Required work: Find the line with "Hintergrund (647, 320)" and the line with "Wirtschaftsfaktor Hafen (662, 446)" in the entries below; output exactly those two lines, every line between them, and no others.

Pixel coordinate grounding data:
+---+

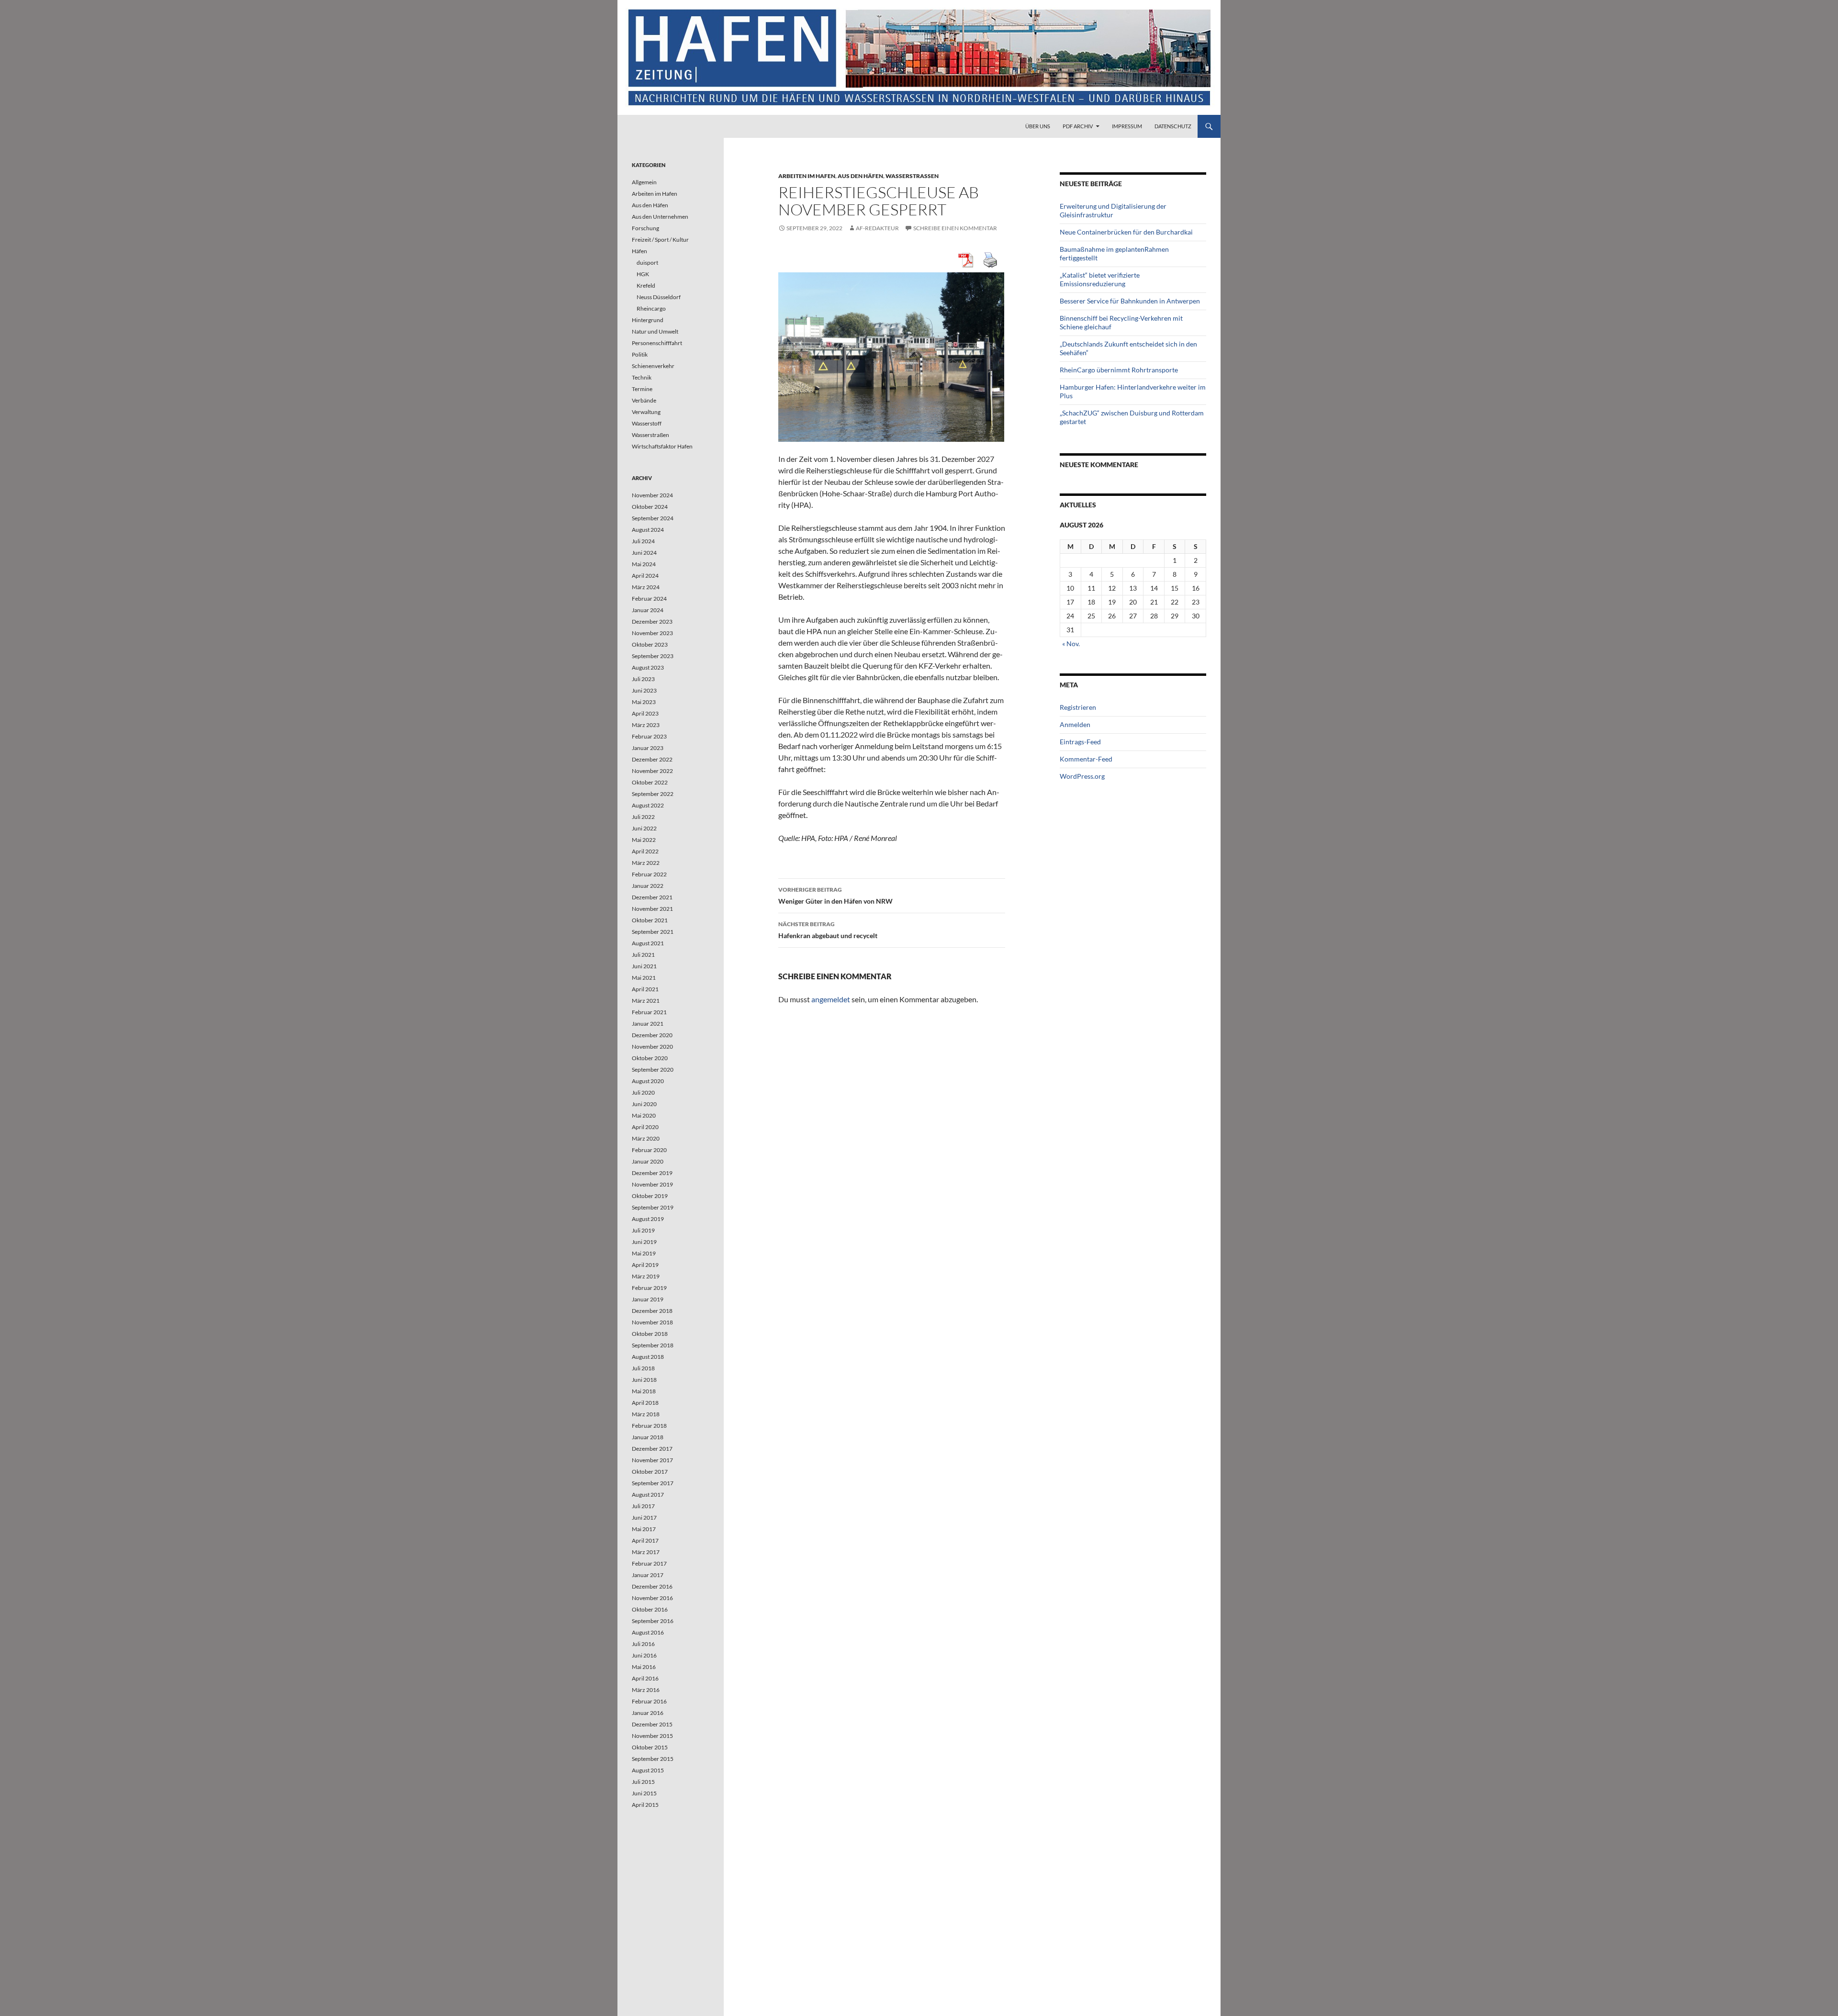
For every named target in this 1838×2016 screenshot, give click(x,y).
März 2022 (646, 862)
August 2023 (648, 667)
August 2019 (648, 1218)
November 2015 (652, 1735)
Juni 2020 (644, 1104)
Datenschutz (1172, 126)
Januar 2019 (647, 1299)
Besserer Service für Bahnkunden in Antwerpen (1130, 301)
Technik (641, 377)
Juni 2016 (644, 1655)
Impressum (1127, 126)
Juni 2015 (644, 1793)
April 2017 (645, 1540)
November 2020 (652, 1046)
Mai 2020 (644, 1115)
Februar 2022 (649, 874)
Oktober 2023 (650, 644)
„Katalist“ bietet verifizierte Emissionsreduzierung (1100, 279)
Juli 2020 (643, 1092)
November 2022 (652, 770)
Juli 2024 (643, 541)
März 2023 (646, 724)
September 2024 (652, 518)
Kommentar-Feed (1086, 759)
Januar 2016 (647, 1712)
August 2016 (648, 1632)
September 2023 (652, 656)
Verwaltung (646, 411)
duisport (647, 262)
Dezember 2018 (652, 1310)
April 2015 (645, 1804)
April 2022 (645, 851)
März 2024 (646, 587)
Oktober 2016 (650, 1609)
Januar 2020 (647, 1161)
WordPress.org (1082, 776)
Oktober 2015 (650, 1747)
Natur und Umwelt (655, 331)
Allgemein (644, 182)
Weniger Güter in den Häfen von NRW (835, 895)
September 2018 (652, 1345)
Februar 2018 (649, 1425)
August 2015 (648, 1770)
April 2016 (645, 1678)
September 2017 (652, 1483)
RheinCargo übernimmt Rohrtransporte (1119, 370)
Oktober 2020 (650, 1058)
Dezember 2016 (652, 1586)
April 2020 (645, 1127)
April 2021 (645, 989)
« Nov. (1071, 643)
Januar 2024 (647, 610)
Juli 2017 (643, 1506)
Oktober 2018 (650, 1333)
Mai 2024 (644, 564)
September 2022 (652, 793)
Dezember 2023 (652, 621)
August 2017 (648, 1494)
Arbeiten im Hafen (806, 175)
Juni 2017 (644, 1517)
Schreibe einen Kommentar (955, 228)
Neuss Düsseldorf (659, 297)
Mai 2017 (644, 1529)
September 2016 (652, 1620)
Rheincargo (651, 308)
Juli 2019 (643, 1230)
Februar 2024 (649, 598)
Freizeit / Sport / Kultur (660, 239)
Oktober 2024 (650, 506)
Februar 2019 (649, 1287)
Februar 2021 (649, 1012)
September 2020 (652, 1069)
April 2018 (645, 1402)
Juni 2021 (644, 966)
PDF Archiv (1078, 126)
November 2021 (652, 908)
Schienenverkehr (653, 366)
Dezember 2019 (652, 1172)
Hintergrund (647, 320)
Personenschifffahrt (657, 343)
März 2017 (646, 1552)
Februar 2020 (649, 1150)
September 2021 (652, 931)
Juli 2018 (643, 1368)
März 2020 (646, 1138)
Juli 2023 (643, 679)
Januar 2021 (647, 1023)
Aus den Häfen (860, 175)
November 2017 (652, 1460)
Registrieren (1078, 707)
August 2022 (648, 805)
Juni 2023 (644, 690)
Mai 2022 (644, 839)
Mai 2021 (644, 977)
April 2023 (645, 713)
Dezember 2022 (652, 759)
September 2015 (652, 1758)
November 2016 (652, 1598)
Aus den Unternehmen (660, 216)
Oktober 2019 (650, 1195)
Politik (640, 354)
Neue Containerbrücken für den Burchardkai (1126, 232)
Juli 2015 (643, 1781)
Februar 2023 (649, 736)
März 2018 (646, 1414)
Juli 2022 (643, 816)
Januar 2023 (647, 747)
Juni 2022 (644, 828)
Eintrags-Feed (1080, 742)
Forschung (645, 228)
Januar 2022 (647, 885)
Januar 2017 (647, 1575)
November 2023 (652, 633)
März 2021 (646, 1000)
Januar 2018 (647, 1437)
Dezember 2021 (652, 897)
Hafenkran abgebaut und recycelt (827, 930)
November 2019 (652, 1184)
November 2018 (652, 1322)
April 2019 (645, 1264)
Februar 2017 (649, 1563)
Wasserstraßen (912, 175)
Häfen (639, 251)
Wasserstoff (646, 423)
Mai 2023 (644, 702)
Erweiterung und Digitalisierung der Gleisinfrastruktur (1113, 210)
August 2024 (648, 529)
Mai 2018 (644, 1391)
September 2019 (652, 1207)
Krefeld (646, 285)
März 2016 (646, 1689)
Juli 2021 (643, 954)
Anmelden (1075, 724)
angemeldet (830, 999)
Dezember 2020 (652, 1035)
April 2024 (645, 575)
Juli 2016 (643, 1643)
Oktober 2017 (650, 1471)
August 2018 (648, 1356)
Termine (642, 388)
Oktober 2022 (650, 782)
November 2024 (652, 495)
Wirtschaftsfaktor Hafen (662, 446)
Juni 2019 (644, 1241)
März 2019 (646, 1276)
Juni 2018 (644, 1379)
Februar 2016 (649, 1701)
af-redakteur (877, 228)
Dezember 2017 (652, 1448)
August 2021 (648, 943)
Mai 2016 (644, 1666)
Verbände (644, 400)
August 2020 (648, 1081)
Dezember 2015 (652, 1724)
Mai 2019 (644, 1253)
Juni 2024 (644, 552)
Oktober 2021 (650, 920)
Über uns (1037, 126)
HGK (643, 274)
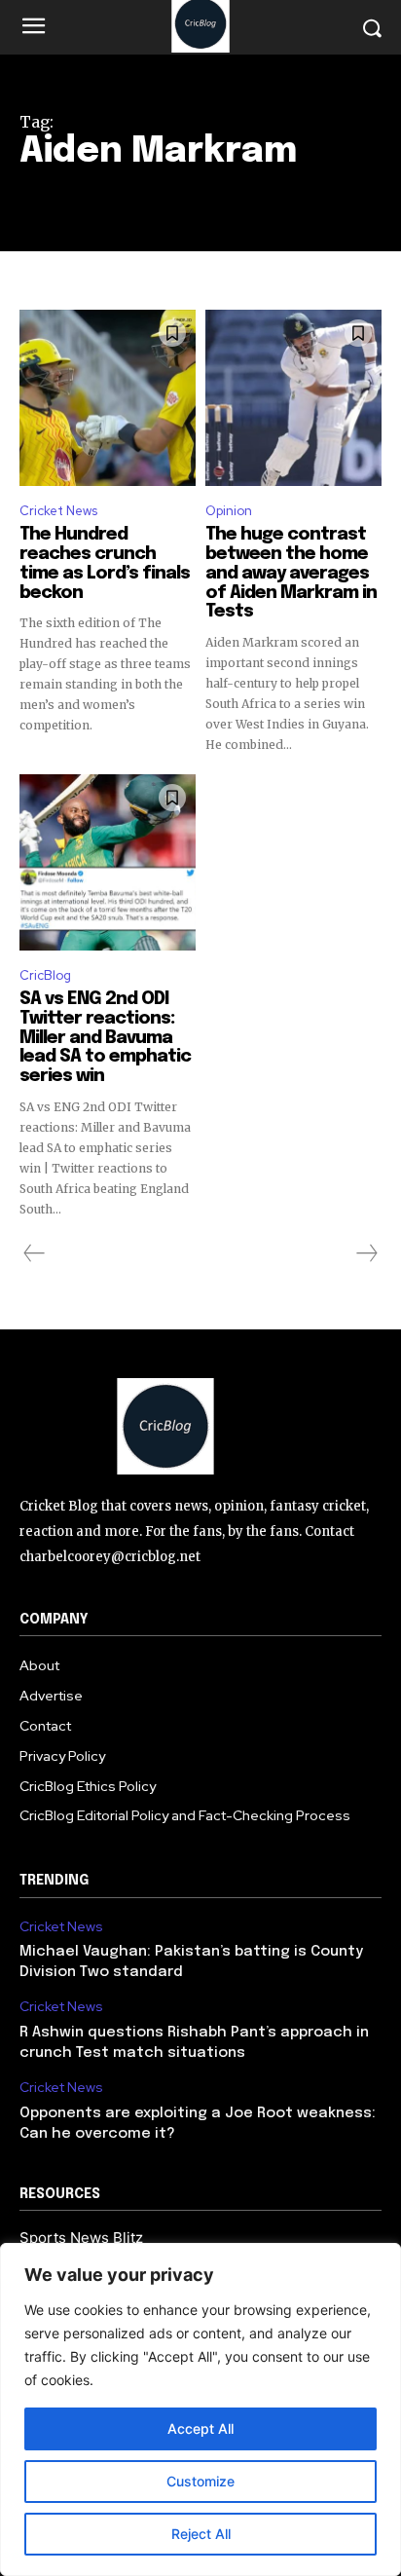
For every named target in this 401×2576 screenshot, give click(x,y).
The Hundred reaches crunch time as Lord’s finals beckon (104, 563)
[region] (200, 2409)
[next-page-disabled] (366, 1253)
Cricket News (58, 511)
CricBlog (45, 975)
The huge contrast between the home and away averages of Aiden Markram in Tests (291, 573)
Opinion (228, 511)
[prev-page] (34, 1253)
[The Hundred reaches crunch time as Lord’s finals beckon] (107, 398)
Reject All (201, 2533)
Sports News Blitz (81, 2237)
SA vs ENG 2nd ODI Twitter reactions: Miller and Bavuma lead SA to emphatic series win (105, 1037)
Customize (200, 2481)
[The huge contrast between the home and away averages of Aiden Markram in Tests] (293, 398)
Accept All (200, 2428)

+---+

Solution:
Hintergrund (647, 320)
Personenschifffahrt (657, 343)
März 2017 (646, 1552)
Februar 2020 (649, 1150)
September 2021 (652, 931)
Juli 2018 (643, 1368)
März 2020 (646, 1138)
Juli 2023 (643, 679)
Januar 2021 (647, 1023)
Aus den Häfen (860, 175)
November 2017 (652, 1460)
Registrieren (1078, 707)
August 2022 (648, 805)
Juni 2023 (644, 690)
Mai 2022 (644, 839)
Mai 2021 (644, 977)
April 2023 (645, 713)
Dezember 2022 (652, 759)
September 2015 (652, 1758)
November 2016 (652, 1598)
Aus den Unternehmen (660, 216)
Oktober 2019 (650, 1195)
Politik (640, 354)
Neue Containerbrücken für den Burchardkai (1126, 232)
Juli 2015 (643, 1781)
Februar 2023 (649, 736)
März 2018 (646, 1414)
Juli 2022 (643, 816)
Januar 2023 (647, 747)
Juni 2022 (644, 828)
Eintrags-Feed (1080, 742)
Forschung (645, 228)
Januar 2022 (647, 885)
Januar 2017 (647, 1575)
November 2023 (652, 633)
März 2021 (646, 1000)
Januar 2018 (647, 1437)
Dezember 2021 (652, 897)
Hafenkran abgebaut und recycelt (827, 930)
November 2019 (652, 1184)
November 2018 (652, 1322)
April 2019 (645, 1264)
Februar 2017 (649, 1563)
Wasserstraßen (912, 175)
Häfen (639, 251)
Wasserstoff (646, 423)
Mai 2023 (644, 702)
Erweiterung und Digitalisierung der Gleisinfrastruktur (1113, 210)
August 2024 (648, 529)
Mai 2018 (644, 1391)
September 2019 (652, 1207)
Krefeld (646, 285)
März 2016 (646, 1689)
Juli 2021 (643, 954)
Anmelden (1075, 724)
angemeldet (830, 999)
Dezember 2020 (652, 1035)
April 2024 (645, 575)
Juli 2016 (643, 1643)
Oktober 2017 (650, 1471)
August 2018 (648, 1356)
Termine (642, 388)
Oktober 2022 (650, 782)
November 2024 (652, 495)
Wirtschaftsfaktor Hafen (662, 446)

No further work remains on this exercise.